Six months ago, Snorkel AI announced Snorkel Foundry, an offering for building specialized generative AI solutions using our state-of-the-art programmatic data development technology in Snorkel Flow. The message resonated with enterprises focused on getting generative AI out of the demo stage and into production, and we quickly found ourselves collaborating on high-value use cases.

Our generative AI (GenAI) customers span verticals including the banking, online retail, and telecommunications industries. They employ world-class data science teams and domain experts but realize that successful GenAI initiatives demand that they sharpen their focus on data.

In this post, we highlight a few of our customers’ successes.  

Let’s dive in.

Data development operations required for state-of-the-art generative AI.

Topline results: up to 54 points of improvement!

With Snorkel Foundry, we aim to help our customers build production-ready generative AI (GenAI) as fast as possible. The primary workhorse in these engagements is the Snorkel Flow platform, which enables rapidly curating training data for model fine-tuning, prompting, and RAG.

Here are some of the top-line results from a selection of GenAI projects conducted over the last six months.

How Snorkel Foundry helps customers

Each Foundry customer tried to build a GenAI application in-house and found that “out of the box” solutions fell short of their needs. Building production-grade GenAI, they found, requires a systematic approach to developing data—which is why they came to Snorkel.
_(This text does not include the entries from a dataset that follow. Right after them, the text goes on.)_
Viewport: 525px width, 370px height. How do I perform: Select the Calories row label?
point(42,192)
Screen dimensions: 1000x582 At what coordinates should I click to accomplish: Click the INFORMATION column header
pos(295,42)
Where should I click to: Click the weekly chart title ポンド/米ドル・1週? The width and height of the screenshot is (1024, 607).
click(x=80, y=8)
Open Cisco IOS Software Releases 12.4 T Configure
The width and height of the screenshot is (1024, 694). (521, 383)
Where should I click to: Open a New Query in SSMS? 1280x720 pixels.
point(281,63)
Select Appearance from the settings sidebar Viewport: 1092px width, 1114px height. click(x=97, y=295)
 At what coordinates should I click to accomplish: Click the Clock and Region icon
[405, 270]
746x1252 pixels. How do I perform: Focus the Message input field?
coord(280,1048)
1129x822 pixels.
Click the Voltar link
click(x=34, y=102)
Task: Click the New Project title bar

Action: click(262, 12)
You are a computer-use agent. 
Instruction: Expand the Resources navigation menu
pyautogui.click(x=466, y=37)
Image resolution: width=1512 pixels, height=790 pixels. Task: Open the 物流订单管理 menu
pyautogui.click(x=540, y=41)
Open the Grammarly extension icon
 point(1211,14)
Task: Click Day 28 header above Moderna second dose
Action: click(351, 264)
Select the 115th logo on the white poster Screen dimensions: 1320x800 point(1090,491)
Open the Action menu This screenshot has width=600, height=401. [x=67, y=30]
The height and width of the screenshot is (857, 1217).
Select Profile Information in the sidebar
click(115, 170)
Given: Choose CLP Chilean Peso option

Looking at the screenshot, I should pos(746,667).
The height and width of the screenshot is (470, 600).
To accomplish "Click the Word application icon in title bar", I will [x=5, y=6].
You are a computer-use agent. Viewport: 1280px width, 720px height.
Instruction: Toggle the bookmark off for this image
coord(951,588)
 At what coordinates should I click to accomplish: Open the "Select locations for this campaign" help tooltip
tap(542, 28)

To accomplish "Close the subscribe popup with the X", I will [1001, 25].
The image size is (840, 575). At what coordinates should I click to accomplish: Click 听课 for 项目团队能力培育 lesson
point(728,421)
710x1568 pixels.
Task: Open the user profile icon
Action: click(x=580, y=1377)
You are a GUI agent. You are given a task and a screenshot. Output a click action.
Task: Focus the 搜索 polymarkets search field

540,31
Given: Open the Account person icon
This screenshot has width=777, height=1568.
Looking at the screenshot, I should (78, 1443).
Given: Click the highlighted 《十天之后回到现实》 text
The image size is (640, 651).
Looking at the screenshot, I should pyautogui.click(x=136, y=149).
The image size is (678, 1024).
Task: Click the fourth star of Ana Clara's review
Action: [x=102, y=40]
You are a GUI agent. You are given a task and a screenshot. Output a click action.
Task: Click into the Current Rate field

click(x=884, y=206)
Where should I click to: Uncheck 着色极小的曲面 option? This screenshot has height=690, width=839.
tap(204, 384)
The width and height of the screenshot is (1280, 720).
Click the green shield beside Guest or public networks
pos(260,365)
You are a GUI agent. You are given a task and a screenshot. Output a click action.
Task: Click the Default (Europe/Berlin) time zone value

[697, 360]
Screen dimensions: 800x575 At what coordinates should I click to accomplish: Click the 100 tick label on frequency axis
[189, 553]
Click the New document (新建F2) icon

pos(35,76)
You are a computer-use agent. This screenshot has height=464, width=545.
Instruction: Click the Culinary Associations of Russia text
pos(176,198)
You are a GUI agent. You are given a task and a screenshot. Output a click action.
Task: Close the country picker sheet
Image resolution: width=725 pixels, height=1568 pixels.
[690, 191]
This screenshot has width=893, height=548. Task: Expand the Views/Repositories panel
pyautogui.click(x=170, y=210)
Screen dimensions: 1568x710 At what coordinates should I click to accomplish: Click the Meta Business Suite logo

The Snorkel Foundry team helped customers label, clean, slice, sample, filter, and/or augment their data. These efforts improved mission-critical aspects of our customers’ application pipelines—which often contained generative models, non-generative models, knowledge bases, and third-party tools.

Recurring themes

Recurring themes among our Foundry customers include:

Subject matter experts (SMEs) must be in the Loop

Domain-specific AI requires consistent SME guidance. Much like domain experts, domain specific AI needs on-the-job training. Your SMEs need to write the curriculum, grade the exams, and provide constructive feedback. Snorkel Flow offers a single application where data scientists and SMEs collaborate. Every Foundry engagement begins and ends with SME interaction.

Many components can (and often should) be fine-tuned

We’ve seen large performance gains from improving not just one, but multiple components in an ML system.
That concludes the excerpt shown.